Cell-cycle arrest by PD184352 requires inhibition of extracellular signal-regulated kinases (ERK) 1/2 but not ERK5/BMK1

摘要

Serum and growth factors activate both the canonical extracellular signal-regulated kinase (ERK) 1/2 pathway and the ERK5/big mitogen-activated protein kinase 1 (BMK) 1 pathway. Pharmacological inhibition of the ERK1/2 pathway using PD98059 and U0126 prevents cyclin D1 expression and inhibits cell proliferation, arguing that the ERK1/2 pathway is rate limiting for cell-cycle re-entry. However, both PD98059 and U0126 also inhibit the ERK5/BMK1 pathway, raising the possibility that the anti-proliferative effect of such drugs may be due to inhibition of ERK5 or both pathways.

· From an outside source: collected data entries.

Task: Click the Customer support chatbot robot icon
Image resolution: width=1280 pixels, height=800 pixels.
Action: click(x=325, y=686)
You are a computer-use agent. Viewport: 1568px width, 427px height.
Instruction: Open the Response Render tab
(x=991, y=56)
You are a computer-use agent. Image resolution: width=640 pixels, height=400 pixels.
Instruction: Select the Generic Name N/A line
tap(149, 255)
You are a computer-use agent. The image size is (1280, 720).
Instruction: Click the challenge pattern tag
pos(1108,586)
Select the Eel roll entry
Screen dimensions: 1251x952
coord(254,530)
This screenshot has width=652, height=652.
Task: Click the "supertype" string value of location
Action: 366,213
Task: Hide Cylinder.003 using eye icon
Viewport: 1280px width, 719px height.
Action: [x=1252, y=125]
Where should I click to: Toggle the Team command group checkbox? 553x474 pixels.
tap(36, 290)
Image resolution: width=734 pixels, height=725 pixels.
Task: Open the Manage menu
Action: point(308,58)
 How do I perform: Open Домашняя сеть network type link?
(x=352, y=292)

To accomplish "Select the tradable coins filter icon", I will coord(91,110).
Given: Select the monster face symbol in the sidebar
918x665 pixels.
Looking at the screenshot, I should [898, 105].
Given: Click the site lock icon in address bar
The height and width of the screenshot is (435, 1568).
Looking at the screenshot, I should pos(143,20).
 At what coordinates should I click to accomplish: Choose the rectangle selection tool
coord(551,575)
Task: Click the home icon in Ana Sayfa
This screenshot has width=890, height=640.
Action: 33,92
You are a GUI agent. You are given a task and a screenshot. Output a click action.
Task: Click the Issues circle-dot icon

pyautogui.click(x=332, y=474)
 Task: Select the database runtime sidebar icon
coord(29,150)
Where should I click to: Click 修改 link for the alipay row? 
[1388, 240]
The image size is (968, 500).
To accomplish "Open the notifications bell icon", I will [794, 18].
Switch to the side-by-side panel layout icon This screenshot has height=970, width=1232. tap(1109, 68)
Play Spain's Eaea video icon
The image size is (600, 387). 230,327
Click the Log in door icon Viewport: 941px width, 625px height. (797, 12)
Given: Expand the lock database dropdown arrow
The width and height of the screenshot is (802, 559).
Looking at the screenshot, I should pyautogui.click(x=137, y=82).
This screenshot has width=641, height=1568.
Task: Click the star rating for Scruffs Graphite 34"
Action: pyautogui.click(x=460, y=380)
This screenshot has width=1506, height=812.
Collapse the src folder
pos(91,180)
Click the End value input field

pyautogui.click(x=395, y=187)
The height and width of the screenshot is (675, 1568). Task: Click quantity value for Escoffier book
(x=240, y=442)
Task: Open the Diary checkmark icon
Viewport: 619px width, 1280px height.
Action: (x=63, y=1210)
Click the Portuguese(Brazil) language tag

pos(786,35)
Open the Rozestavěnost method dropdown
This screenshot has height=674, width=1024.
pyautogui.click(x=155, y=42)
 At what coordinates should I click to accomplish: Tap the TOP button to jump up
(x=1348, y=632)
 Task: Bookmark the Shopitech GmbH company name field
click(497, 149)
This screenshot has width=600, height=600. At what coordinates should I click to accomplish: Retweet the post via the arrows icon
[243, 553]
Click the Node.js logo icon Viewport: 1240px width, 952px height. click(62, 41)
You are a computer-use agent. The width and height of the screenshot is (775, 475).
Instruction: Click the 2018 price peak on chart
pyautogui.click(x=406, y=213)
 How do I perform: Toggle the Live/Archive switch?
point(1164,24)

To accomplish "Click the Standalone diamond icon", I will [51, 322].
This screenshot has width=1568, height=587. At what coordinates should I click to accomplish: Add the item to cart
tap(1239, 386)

Here we characterize the effect of the novel mitogen-activated protein kinase/ ERK kinase (MEK) inhibitor, PD184352, on the ERK1/2 and ERK5 pathways in the Chinese hamster fibroblast cell line CC139. In quiescent cells, serum-stimulated ERK1 activity was completely inhibited by PD184352 with an IC50 below 1 muM, whereas ERK5 activation was unaffected even at 20 muM. Serum-stimulated DNA synthesis and cyclin D I expression was inhibited by low doses of PD184352, which abolished ERK1 activity but had no effect on ERK5. Similarly, in cycling cells PD184352 caused a dose-dependent G, arrest and inhibition of cyclin D1 expression at low doses, which inhibited ERK1 but were without effect on ERK5. These results indicate that the antiproliferative effect of PD184352 is due to inhibition of the classical ERK1/2 pathway and does not require inhibition of the ERK5 pathway.